Think about this in context of LA alone — we have 10 million people in Los Angeles county and somewhere around 250,000 of them are qualified to invest online in tech startups right now. If each of them invest an average of $20,000 per year we'd have another $5 billion a year going into new software and hardware startups in LA and around the US. That makes all these $10M seed funds and even $250M VC funds look kind of small. And these are only LA numbers — imagine what happens when average professionals across the US start investing... that's a really big number, somewhere around $140 billion in money for tech startups.
 

How has Angel investing changed in the last 5 years?

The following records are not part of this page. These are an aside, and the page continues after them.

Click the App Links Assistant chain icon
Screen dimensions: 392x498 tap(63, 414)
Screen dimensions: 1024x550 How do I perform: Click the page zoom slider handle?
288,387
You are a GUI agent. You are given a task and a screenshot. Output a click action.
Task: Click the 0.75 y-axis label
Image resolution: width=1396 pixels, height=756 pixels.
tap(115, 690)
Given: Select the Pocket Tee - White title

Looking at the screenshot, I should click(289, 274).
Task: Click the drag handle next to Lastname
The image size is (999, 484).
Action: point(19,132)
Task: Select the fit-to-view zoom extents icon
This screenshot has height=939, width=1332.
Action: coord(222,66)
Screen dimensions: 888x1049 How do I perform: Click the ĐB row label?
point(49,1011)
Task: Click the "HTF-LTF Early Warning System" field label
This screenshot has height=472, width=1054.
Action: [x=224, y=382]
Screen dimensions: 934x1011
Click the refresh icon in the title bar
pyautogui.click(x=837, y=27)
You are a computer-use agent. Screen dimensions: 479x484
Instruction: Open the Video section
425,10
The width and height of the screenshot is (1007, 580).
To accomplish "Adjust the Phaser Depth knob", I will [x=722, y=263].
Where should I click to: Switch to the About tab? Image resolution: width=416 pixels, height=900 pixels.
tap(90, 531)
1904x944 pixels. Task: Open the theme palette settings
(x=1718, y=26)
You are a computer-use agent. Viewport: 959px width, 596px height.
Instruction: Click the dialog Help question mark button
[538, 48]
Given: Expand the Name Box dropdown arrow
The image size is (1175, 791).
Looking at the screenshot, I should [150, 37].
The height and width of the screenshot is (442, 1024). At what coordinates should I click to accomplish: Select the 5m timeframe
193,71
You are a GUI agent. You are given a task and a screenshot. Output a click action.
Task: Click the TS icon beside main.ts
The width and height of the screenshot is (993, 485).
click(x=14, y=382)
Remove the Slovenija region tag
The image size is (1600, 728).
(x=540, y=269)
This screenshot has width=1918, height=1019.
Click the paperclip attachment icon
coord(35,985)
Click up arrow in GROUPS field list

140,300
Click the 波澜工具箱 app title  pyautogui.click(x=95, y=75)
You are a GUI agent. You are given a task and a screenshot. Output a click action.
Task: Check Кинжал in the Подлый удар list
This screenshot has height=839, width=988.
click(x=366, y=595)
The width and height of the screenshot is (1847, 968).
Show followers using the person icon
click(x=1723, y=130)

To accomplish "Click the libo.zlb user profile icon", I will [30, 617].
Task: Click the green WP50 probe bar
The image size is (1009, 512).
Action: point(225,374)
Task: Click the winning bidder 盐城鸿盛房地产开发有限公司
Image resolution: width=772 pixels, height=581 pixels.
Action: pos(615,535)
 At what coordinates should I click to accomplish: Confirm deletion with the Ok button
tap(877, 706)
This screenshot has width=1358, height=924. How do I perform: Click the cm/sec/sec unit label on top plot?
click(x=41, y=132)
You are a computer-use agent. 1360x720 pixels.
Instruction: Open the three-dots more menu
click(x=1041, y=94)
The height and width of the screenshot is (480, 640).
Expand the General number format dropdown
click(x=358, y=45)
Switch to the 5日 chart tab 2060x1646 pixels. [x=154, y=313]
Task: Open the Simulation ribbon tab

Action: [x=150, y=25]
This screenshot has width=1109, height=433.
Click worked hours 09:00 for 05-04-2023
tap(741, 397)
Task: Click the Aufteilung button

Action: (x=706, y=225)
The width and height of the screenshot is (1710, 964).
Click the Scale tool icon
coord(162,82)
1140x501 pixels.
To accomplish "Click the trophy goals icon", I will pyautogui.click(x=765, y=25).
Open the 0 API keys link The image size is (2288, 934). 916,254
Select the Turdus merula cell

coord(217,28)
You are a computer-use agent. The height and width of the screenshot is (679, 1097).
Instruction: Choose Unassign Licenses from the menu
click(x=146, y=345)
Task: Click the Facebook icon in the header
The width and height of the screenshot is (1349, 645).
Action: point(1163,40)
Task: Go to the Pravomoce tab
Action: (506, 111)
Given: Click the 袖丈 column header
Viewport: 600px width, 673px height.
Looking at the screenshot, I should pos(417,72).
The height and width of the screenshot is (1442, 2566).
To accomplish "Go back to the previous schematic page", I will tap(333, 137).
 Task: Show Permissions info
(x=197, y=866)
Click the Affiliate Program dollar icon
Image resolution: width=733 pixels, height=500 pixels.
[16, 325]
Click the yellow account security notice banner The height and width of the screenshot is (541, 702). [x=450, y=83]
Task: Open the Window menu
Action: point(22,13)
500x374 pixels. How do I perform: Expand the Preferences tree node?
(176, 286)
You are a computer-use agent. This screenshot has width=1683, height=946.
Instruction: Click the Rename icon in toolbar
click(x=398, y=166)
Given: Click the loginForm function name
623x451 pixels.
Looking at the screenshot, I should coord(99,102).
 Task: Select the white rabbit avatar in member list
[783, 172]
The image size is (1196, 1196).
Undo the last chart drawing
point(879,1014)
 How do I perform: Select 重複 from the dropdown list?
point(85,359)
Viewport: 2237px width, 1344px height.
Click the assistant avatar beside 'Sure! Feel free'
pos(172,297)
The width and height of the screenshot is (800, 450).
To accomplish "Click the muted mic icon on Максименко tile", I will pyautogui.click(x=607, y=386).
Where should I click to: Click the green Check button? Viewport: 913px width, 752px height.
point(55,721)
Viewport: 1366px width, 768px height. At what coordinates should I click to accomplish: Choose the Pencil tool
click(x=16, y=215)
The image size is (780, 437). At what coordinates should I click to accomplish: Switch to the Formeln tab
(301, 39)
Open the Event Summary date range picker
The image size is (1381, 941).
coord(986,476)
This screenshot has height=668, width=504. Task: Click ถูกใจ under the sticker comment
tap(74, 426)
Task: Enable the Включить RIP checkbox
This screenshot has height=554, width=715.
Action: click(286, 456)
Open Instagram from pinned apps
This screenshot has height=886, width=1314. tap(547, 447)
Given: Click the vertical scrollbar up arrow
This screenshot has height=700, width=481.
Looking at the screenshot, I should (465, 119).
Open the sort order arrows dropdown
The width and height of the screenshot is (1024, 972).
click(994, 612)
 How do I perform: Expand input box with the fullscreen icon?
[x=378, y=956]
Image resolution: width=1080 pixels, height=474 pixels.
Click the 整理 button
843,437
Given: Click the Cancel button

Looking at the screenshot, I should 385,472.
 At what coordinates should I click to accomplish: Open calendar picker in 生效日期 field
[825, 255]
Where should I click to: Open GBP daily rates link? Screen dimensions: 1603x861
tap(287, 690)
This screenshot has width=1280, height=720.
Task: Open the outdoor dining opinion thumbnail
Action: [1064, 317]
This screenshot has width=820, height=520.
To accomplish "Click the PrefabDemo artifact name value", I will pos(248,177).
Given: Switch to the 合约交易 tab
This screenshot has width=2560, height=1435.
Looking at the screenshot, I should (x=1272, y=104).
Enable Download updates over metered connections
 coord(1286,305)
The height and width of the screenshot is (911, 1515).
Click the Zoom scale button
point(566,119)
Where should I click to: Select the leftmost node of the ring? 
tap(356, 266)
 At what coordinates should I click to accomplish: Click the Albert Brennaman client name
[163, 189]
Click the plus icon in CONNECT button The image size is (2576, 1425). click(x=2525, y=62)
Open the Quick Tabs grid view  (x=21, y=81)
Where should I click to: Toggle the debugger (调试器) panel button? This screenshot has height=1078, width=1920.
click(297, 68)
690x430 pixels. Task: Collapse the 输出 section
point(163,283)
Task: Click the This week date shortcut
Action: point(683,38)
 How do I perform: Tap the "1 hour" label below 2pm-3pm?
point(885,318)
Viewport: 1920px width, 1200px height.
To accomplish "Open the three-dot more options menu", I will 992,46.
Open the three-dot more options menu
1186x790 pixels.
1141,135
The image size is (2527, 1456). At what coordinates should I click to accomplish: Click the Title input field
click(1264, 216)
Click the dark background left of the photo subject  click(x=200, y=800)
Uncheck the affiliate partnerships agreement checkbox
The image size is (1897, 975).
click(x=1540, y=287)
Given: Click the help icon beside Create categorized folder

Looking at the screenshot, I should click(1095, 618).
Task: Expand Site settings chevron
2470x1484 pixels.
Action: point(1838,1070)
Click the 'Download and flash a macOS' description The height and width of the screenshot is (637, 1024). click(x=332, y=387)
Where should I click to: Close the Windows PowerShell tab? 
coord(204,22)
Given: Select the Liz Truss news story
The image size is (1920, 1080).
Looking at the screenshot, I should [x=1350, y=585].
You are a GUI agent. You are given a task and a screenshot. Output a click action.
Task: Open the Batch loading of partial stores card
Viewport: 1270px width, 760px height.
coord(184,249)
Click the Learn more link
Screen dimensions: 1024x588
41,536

The biggest change is the rise of Angellist syndicates. By far, this rise in angels and micro-angels will have a massive impact on angel investing and the world. 
 
Professionals come to me asking: "how do I invest in tech?" "what companies should I invest in" and "how much should I invest." Now I can actually help them. I run a Syndicate on Angellist where anyone I approve can get into every single one of the deals I invest in. 
 
They get access to company information, product specs, metrics, the research and interviews we do, and they can ask questions and make up their own mind on every deal. When people back this syndicate with $1,000 to $50,000 they're making a very light commitment. They don't have to back all of these deals or any. In fact, they get to decide on a deal by deal basis if they want to invest and for how much. But backing the syndicate gets them to the front of the line and lets them invest online with a few clicks.
 

Any areas you thought did particularly well in 2014? Any we should watch in 2015?

I'll go back to my first point, notably founders taking on old industries or industries that typical tech insiders wouldn't touch. A few companies who've had unbelievable growth in the last year in this sector are: Laurel & Wolf, disrupting a multi-billion dollar design industry; HONK, building a modern AAA and changing towing and roadside assistance; Cargomatic, making trucking more efficient; and The Bouqs, disrupting the flower industry. As much as Snapchat, Tinder and Whisper fascinate me I'm far more excited by the rise of LA founders attacking new industries.
 

The bubble: are you seeing signs of it? Are you coming across deals that are overpriced?

I've seen overpriced deals every year, this one isn't any different in my mind. More importantly this is the worst question to ask upfront as an investor: what's more important, investing in a great company or getting a "deal" on valuation. I'd rather pay a small premium to work with amazing people. You're not going to regret a Snapchat, Honest Co, ZipRecruiter, Laurel & Wolf, or HONK deal at $3M or at $8M. 
 
Do those terms matter? Yes, absolutely. And if you're a great investor working with sharp founders you can always find a valuation that makes sense. When I meet founders too focused on valuation, particularly at the seed stage, I usually walk away. As much as I'm willing to pay a premium to work with great founders I generally see smart founders are better educated about negotiating a seed deal that makes sense and attracts great investors. 
 
I've seen a huge increase in quality deals in LA, and that quality growth far exceeds any increase in seed valuations. At the macro level maybe it's an issue, but I don't work on statistics. My belief is if you dig into founders, cut through all the noisy deal flow and know what you're looking for you'll continue to get great deals even in these times.